Build your own mountain and make a topo map of it!
A topographic map, or "topo map," is a way to show mountains and valleys on a flat piece of paper. Topo maps are handy and necessary for many uses, including building roads and hiking trails in the mountains. The map shows where the hills and valleys are and how steep they are.
What you need:
- A lump of clay or Play-Doh® about the size of a coffee mug. (Here is a recipe for making your own modeling dough).
- Piece of cardboard or large tile on which to work the clay
- Piece of dental floss, about 2 feet (around 60 centimeters) long
- Piece of plain, white paper
- Long pencil
- 2 toothpicks
What to do:
- Put the lump of clay on the cardboard and shape a mountain about 4 inches high. Making the map is more fun if you make your mountain a little lop-sided or oddly shaped. However, the mountain should be flat on the bottom.
- Use the long pencil to poke two holes straight down through the center of the mountain. Make sure your two holes go all the way through the mountain.
- With the ruler, measure down about 1 inch (2.5 centimeters) from the top of the mountain and make a little dent mark with the pencil. Make two more dent marks lower down on the mountain about 1 inch apart. Or, without using the ruler, just make three marks to divide your mountain into four slices all about the same thickness.
- Stretch the dental floss until it is taut, wrapping the ends around your fingers so you have a good grip on it. Use the dental floss to cut through the mountain at top-most mark you made. Hold the floss as horizontal (level with the table or floor) as you can.
- Remove this clay slice and place it on the paper. Use the pencil to carefully trace around it. Push the pencil through one of the holes in the clay and make a dot on the paper; do the same with the other hole. Put the slice aside, but don't squash it. You'll need it again later.
- Cut a second slice at your next mark down from the top. Lay the second slice over the tracing of the first one, being careful to place the holes in the second sick over the dots on the paper. To line up the holes, poke the two toothpicks through the holes in the slice and line them up with the two dots on the paper. Carefully trace around the second slice. Your tracing will form a circle outside the tracing of the first slice. (If you have "outcroppings" on your mountain, the the second circle could cross into the area of the first circle).
- Cut another slice at the next mark down. Line up the holes with the dots and trace it as you did before. Finally, place the bottom slice on the paper, line up the holes, and trace it.
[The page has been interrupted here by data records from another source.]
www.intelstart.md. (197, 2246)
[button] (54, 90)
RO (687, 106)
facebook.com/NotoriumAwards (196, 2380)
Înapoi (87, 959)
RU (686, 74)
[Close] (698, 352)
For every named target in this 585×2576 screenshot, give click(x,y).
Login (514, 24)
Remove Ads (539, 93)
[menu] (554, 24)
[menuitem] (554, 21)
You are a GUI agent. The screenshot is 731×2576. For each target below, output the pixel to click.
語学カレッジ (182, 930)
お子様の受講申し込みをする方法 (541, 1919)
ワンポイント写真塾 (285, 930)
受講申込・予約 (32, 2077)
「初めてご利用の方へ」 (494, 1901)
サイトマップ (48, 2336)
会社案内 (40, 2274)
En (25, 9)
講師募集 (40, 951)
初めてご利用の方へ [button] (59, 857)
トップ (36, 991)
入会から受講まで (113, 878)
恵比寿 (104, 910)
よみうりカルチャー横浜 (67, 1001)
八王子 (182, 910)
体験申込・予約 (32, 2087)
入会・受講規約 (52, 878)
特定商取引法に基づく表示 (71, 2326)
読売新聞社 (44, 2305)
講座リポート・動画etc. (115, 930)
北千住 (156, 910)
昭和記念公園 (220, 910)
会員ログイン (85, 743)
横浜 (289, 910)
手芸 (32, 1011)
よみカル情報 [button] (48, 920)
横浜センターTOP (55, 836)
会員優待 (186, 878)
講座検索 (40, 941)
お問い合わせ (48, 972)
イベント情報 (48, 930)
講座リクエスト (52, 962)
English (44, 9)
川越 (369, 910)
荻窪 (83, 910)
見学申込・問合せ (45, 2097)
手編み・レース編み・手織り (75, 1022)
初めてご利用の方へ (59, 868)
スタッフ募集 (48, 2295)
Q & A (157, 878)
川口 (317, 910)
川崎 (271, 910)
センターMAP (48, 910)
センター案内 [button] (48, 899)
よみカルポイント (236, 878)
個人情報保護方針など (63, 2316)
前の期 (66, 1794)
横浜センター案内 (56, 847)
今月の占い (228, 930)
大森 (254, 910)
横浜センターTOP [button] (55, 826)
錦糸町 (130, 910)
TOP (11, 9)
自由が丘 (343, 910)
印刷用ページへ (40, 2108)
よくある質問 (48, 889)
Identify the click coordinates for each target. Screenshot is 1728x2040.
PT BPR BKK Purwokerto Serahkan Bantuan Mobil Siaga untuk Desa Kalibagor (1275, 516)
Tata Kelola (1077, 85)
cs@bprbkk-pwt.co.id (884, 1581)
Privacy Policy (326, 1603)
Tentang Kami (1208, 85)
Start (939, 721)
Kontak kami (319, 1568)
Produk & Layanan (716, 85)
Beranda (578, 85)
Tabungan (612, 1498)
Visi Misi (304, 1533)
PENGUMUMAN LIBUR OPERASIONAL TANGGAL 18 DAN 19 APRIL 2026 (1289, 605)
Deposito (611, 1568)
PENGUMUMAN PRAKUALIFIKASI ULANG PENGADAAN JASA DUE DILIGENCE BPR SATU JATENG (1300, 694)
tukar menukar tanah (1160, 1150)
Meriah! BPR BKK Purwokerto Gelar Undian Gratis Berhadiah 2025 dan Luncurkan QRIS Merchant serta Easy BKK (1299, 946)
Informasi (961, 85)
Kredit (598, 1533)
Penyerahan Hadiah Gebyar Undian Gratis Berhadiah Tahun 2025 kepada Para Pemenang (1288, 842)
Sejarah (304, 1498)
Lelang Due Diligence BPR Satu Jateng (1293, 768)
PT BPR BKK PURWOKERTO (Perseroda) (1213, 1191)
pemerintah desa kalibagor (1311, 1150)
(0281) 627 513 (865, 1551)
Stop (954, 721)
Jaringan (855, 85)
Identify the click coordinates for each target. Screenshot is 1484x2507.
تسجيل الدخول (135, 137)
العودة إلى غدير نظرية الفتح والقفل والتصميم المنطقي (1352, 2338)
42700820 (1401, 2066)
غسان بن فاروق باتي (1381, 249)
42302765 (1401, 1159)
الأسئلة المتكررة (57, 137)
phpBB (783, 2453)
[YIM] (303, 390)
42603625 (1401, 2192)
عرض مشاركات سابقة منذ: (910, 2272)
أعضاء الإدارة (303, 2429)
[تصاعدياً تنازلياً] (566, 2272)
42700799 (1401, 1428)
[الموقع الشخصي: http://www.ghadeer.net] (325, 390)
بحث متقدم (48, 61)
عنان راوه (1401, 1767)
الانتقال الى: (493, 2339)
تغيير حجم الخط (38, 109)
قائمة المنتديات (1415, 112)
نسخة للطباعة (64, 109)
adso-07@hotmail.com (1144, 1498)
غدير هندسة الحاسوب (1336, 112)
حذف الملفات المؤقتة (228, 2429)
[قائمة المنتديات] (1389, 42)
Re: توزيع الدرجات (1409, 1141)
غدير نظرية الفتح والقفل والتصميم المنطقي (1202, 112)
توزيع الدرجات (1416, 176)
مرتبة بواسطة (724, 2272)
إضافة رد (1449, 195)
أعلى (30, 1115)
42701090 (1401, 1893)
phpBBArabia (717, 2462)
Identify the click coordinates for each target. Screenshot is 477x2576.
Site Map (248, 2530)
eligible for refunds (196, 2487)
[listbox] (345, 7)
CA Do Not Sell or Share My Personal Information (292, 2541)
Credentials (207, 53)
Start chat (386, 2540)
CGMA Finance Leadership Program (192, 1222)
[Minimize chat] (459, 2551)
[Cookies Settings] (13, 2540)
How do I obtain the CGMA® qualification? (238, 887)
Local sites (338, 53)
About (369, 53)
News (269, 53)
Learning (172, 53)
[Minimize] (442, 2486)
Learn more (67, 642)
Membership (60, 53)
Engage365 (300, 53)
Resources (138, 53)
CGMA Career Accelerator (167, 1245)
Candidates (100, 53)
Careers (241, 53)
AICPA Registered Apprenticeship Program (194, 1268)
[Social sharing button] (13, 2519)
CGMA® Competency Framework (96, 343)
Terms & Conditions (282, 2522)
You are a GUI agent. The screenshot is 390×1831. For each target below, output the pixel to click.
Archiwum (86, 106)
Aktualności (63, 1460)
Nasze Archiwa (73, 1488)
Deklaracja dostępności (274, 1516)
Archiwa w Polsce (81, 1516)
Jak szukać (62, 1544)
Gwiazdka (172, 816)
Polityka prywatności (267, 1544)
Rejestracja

- Stack the slices back up in order on the cardboard. Be sure the holes line up.
- Admire your topo map!
Compare the topographic map you have just made to the model mountain. Why are some of the traced lines closer together than others? What kind of slope gives you lines that are close together? What kind gives lines that are far apart? On your topographic map, where are the steepest slopes? Looking at your map, where would be the best place to build a trail to climb to the top of the mountain?